Like the contributions of so many accomplished but unsung women of her time, her greatest influence occurred behind the scenes.

Jaffe rallied the support of the public and the press on every major capital program undertaken by the Port Authority at the airports, seaports and the bus terminal, reporting to Executive Director Austin Tobin. She established close working relationships with editorial writers and reporters at all of the region’s daily newspapers, keeping them continually informed of Port Authority news and human-interest stories.

According to her colleagues and associates, Jaffe lived, slept and breathed the Port Authority and had a particular talent for sharing the agency’s message. “She was ingenious. She knew a good story and how to develop it,” said one of the region’s reporters. “And if you needed more [facts], she would get them and call you right back . She was head and shoulders above anyone else in the public relations field.”

For an idea of Jaffe’s influence, start with 1945. That year, there were 29 favorable editorials, according to summaries prepared by Tobin for the Port Authority Board of Commissioners. The next year, the number was 280, and it grew to 317 in 1947.

Beyond public relations, Jaffe left her imprint on other areas of the the agency. Although the initial architectural plans for the World Trade Center Twin Towers called for the construction of two 80-story towers, Jaffe thought it wouldn’t be exciting enough to attract multi-national tenants. According to news accounts, as Jaffe and Tobin discussed the possible design of the towers, she said, “Why not make it taller than the Empire State Building?” Tobin agreed, as did Port Authority commissioners.

After 21 years of devoted service to the Port Authority, Jaffe retired. “It’s been fun. I loved every minute of it,” she told the New York Times.  Jaffe seldom took more than one week’s vacation a year and was accessible at any hour of the day or night to provide information concerning the agency. She belonged to a number of public relations organizations and to the Foreign Press Association, Aviation/Space Writers Association, Women’s City Club of New York and Women’s National Press Club. And she lived a full life outside the agency with her husband Isadore and their beloved Myna bird, named Pretty Boy, and a Maltese Terrier.
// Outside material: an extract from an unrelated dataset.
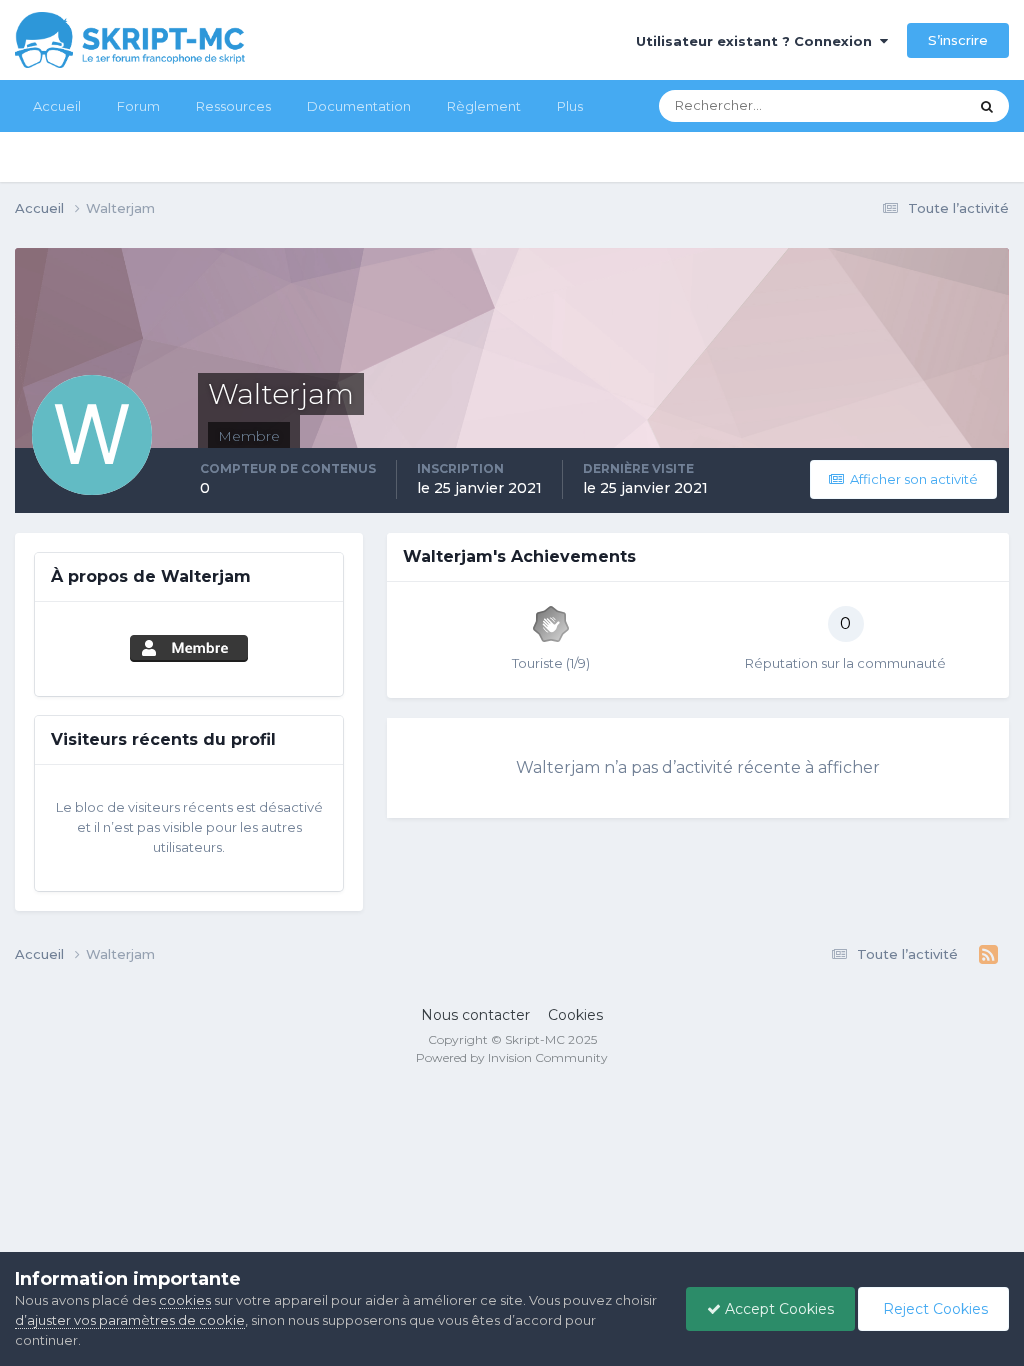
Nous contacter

On the eve of her retirement, she went to a routine meeting — or so she thought. She walked out of it not with a pad full of notes, but with the Port Authority’s Distinguished Service Medal. In 1944, The Port Authority started its Medal Awards program to acknowledge the contributions of dedicated long-term employees, and to reward heroism and other achievements by staff.

The medal points to “her valuable counsel and advice have been sought on every decision of major significance and that her unfailing ability to outline a course of action for the Port Authority to meet the public needs has always been of great assistance to her colleagues,” said the commissioners.”

The commissioners praised Jaffe for “imaginatively” telling the story of the Port Authority, and the confidence and respect the agency commanded from the news media during her tenure.